── Available data

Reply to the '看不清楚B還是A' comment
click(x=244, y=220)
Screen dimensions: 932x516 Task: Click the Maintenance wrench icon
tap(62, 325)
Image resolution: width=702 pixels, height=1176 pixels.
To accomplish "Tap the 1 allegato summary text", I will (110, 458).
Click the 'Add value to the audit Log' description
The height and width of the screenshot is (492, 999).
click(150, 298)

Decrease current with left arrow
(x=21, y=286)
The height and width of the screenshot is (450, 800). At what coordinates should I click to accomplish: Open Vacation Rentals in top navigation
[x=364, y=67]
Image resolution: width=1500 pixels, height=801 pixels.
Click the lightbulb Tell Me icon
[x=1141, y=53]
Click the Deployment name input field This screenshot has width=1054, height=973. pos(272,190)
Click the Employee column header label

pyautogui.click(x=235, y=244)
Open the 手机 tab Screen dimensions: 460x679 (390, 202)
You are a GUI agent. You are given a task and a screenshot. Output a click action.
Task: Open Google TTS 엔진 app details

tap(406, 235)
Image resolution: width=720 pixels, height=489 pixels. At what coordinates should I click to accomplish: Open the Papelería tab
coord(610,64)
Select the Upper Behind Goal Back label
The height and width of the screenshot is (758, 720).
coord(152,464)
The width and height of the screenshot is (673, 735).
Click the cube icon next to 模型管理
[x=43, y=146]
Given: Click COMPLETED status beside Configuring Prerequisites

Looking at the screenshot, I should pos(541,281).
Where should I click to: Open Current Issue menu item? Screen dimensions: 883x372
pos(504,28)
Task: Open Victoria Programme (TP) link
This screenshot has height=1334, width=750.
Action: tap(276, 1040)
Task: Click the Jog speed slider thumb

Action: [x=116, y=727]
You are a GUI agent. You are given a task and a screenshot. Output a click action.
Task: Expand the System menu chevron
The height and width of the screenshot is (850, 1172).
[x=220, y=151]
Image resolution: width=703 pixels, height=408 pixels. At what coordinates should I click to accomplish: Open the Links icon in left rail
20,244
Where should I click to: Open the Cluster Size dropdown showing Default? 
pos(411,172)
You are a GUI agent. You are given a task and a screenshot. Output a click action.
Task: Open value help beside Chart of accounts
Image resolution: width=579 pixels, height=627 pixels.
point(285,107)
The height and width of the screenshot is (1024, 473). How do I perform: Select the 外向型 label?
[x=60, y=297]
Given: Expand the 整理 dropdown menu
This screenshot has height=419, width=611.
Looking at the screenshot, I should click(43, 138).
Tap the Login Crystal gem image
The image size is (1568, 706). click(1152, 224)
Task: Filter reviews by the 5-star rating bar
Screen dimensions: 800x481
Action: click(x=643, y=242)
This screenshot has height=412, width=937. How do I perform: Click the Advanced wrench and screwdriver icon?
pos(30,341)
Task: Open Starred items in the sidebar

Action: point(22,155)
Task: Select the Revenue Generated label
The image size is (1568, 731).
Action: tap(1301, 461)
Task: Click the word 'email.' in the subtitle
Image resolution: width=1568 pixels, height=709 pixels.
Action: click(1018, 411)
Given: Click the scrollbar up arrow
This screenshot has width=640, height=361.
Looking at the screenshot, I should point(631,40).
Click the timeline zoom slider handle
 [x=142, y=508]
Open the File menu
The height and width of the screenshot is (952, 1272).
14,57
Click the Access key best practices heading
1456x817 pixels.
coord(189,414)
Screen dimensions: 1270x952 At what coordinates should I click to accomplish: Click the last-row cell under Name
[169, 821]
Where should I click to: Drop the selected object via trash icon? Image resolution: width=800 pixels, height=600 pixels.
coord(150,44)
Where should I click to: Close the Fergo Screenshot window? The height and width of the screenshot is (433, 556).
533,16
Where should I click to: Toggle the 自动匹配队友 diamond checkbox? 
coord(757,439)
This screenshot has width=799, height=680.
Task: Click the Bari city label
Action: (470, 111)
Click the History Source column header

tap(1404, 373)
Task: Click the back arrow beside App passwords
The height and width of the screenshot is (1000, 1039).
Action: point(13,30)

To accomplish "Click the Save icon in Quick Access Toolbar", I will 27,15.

────

Would you print all of the entries exactly as they stand?

## Your solution
Reply to the '看不清楚B還是A' comment
click(x=244, y=220)
Screen dimensions: 932x516 Task: Click the Maintenance wrench icon
tap(62, 325)
Image resolution: width=702 pixels, height=1176 pixels.
To accomplish "Tap the 1 allegato summary text", I will (110, 458).
Click the 'Add value to the audit Log' description
The height and width of the screenshot is (492, 999).
click(150, 298)

Decrease current with left arrow
(x=21, y=286)
The height and width of the screenshot is (450, 800). At what coordinates should I click to accomplish: Open Vacation Rentals in top navigation
[x=364, y=67]
Image resolution: width=1500 pixels, height=801 pixels.
Click the lightbulb Tell Me icon
[x=1141, y=53]
Click the Deployment name input field This screenshot has width=1054, height=973. pos(272,190)
Click the Employee column header label

pyautogui.click(x=235, y=244)
Open the 手机 tab Screen dimensions: 460x679 (390, 202)
You are a GUI agent. You are given a task and a screenshot. Output a click action.
Task: Open Google TTS 엔진 app details

tap(406, 235)
Image resolution: width=720 pixels, height=489 pixels. At what coordinates should I click to accomplish: Open the Papelería tab
coord(610,64)
Select the Upper Behind Goal Back label
The height and width of the screenshot is (758, 720).
coord(152,464)
The width and height of the screenshot is (673, 735).
Click the cube icon next to 模型管理
[x=43, y=146]
Given: Click COMPLETED status beside Configuring Prerequisites

Looking at the screenshot, I should pos(541,281).
Where should I click to: Open Current Issue menu item? Screen dimensions: 883x372
pos(504,28)
Task: Open Victoria Programme (TP) link
This screenshot has height=1334, width=750.
Action: tap(276, 1040)
Task: Click the Jog speed slider thumb

Action: [x=116, y=727]
You are a GUI agent. You are given a task and a screenshot. Output a click action.
Task: Expand the System menu chevron
The height and width of the screenshot is (850, 1172).
[x=220, y=151]
Image resolution: width=703 pixels, height=408 pixels. At what coordinates should I click to accomplish: Open the Links icon in left rail
20,244
Where should I click to: Open the Cluster Size dropdown showing Default? 
pos(411,172)
You are a GUI agent. You are given a task and a screenshot. Output a click action.
Task: Open value help beside Chart of accounts
Image resolution: width=579 pixels, height=627 pixels.
point(285,107)
The height and width of the screenshot is (1024, 473). How do I perform: Select the 外向型 label?
[x=60, y=297]
Given: Expand the 整理 dropdown menu
This screenshot has height=419, width=611.
Looking at the screenshot, I should click(43, 138).
Tap the Login Crystal gem image
The image size is (1568, 706). click(1152, 224)
Task: Filter reviews by the 5-star rating bar
Screen dimensions: 800x481
Action: click(x=643, y=242)
This screenshot has height=412, width=937. How do I perform: Click the Advanced wrench and screwdriver icon?
pos(30,341)
Task: Open Starred items in the sidebar

Action: point(22,155)
Task: Select the Revenue Generated label
The image size is (1568, 731).
Action: tap(1301, 461)
Task: Click the word 'email.' in the subtitle
Image resolution: width=1568 pixels, height=709 pixels.
Action: click(1018, 411)
Given: Click the scrollbar up arrow
This screenshot has width=640, height=361.
Looking at the screenshot, I should point(631,40).
Click the timeline zoom slider handle
 [x=142, y=508]
Open the File menu
The height and width of the screenshot is (952, 1272).
14,57
Click the Access key best practices heading
1456x817 pixels.
coord(189,414)
Screen dimensions: 1270x952 At what coordinates should I click to accomplish: Click the last-row cell under Name
[169, 821]
Where should I click to: Drop the selected object via trash icon? Image resolution: width=800 pixels, height=600 pixels.
coord(150,44)
Where should I click to: Close the Fergo Screenshot window? The height and width of the screenshot is (433, 556).
533,16
Where should I click to: Toggle the 自动匹配队友 diamond checkbox? 
coord(757,439)
This screenshot has width=799, height=680.
Task: Click the Bari city label
Action: (470, 111)
Click the History Source column header

tap(1404, 373)
Task: Click the back arrow beside App passwords
The height and width of the screenshot is (1000, 1039).
Action: point(13,30)

To accomplish "Click the Save icon in Quick Access Toolbar", I will 27,15.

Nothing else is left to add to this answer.